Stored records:

■ ■ ■ ■

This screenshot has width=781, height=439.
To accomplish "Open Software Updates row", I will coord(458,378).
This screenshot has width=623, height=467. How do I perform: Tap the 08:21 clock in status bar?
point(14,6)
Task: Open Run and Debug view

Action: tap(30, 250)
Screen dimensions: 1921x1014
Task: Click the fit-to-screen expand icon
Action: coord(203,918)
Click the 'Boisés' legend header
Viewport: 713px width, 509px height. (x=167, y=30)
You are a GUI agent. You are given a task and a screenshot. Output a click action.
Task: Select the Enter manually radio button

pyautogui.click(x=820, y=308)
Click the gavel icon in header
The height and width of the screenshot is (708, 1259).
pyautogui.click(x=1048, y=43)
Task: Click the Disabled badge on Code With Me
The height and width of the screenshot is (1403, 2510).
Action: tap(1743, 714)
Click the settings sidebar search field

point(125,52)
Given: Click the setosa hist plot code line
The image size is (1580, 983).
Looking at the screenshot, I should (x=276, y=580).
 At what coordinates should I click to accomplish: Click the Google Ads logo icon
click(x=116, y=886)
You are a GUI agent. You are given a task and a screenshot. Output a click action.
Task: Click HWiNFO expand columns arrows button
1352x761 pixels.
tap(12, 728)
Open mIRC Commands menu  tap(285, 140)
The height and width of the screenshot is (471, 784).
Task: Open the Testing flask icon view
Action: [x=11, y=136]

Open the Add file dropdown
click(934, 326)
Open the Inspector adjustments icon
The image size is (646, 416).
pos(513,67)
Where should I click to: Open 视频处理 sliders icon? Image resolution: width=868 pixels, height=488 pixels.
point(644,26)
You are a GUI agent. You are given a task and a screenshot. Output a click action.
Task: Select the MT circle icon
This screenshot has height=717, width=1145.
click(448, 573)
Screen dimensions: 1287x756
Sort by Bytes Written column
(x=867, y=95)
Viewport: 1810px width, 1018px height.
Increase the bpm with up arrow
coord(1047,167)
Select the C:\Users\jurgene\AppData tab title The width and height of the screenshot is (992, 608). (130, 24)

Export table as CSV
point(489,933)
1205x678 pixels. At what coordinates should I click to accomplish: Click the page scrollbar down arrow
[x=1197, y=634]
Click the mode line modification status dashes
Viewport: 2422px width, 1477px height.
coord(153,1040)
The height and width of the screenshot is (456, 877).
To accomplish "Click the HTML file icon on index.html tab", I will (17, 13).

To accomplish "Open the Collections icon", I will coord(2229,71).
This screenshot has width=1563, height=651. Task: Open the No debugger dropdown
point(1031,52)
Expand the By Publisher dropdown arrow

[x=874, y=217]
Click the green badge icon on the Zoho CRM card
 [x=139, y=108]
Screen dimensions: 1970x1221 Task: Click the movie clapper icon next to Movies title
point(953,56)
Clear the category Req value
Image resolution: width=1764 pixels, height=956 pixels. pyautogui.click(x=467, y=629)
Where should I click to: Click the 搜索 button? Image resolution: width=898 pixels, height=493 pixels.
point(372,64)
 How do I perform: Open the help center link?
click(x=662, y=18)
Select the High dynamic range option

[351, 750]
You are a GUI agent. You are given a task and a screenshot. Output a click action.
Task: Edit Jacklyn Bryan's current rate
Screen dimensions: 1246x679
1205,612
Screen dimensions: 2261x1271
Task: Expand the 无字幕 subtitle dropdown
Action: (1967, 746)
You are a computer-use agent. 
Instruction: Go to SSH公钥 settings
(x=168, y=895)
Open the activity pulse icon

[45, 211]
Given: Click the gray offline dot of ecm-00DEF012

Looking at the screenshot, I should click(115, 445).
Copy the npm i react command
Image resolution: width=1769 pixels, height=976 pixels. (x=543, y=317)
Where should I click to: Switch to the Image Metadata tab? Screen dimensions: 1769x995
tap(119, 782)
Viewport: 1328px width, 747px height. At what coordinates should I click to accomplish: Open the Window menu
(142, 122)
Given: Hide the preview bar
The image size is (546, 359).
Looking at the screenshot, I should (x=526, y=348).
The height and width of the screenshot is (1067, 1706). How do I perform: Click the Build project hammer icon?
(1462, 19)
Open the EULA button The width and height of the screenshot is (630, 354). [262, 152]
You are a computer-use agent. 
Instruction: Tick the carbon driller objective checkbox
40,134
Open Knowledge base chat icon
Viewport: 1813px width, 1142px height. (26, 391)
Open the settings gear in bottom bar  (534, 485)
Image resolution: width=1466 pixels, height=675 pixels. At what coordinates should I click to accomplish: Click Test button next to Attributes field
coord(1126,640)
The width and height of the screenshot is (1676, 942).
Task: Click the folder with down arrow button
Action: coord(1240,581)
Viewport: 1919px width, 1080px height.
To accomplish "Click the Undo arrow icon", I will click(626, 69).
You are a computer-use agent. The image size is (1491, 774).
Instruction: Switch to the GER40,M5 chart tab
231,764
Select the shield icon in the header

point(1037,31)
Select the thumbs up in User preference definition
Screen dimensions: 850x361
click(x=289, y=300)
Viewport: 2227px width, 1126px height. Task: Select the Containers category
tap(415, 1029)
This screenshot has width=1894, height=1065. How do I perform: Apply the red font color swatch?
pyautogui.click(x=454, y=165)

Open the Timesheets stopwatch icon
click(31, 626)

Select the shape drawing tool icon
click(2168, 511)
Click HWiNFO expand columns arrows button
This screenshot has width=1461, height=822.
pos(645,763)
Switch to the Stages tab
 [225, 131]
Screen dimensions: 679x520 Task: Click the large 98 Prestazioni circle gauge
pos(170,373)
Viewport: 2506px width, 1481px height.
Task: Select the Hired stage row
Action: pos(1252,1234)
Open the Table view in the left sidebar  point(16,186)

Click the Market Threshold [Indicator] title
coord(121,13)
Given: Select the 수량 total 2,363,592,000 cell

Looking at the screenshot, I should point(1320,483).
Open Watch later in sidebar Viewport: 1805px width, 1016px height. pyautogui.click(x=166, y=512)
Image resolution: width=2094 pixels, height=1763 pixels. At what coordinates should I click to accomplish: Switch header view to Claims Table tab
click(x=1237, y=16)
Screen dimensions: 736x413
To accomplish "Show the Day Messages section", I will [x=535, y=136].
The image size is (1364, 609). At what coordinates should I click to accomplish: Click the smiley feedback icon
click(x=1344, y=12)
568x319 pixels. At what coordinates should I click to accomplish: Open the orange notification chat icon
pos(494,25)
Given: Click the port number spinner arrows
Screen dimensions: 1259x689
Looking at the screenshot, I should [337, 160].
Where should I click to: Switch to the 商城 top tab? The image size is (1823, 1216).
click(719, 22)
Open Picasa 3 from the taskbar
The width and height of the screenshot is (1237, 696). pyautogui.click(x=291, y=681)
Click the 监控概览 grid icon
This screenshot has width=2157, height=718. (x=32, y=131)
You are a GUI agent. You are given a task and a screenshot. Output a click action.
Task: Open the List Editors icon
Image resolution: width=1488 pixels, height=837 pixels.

■ ■ ■ ■

■ What the task requires ■
When a line in the data holds the word "will", show that line.

■ Exercise output ■
To accomplish "Open Software Updates row", I will coord(458,378).
To accomplish "Click the HTML file icon on index.html tab", I will (17, 13).
To accomplish "Open the Collections icon", I will coord(2229,71).
To accomplish "Click the Undo arrow icon", I will click(626, 69).
To accomplish "Show the Day Messages section", I will [x=535, y=136].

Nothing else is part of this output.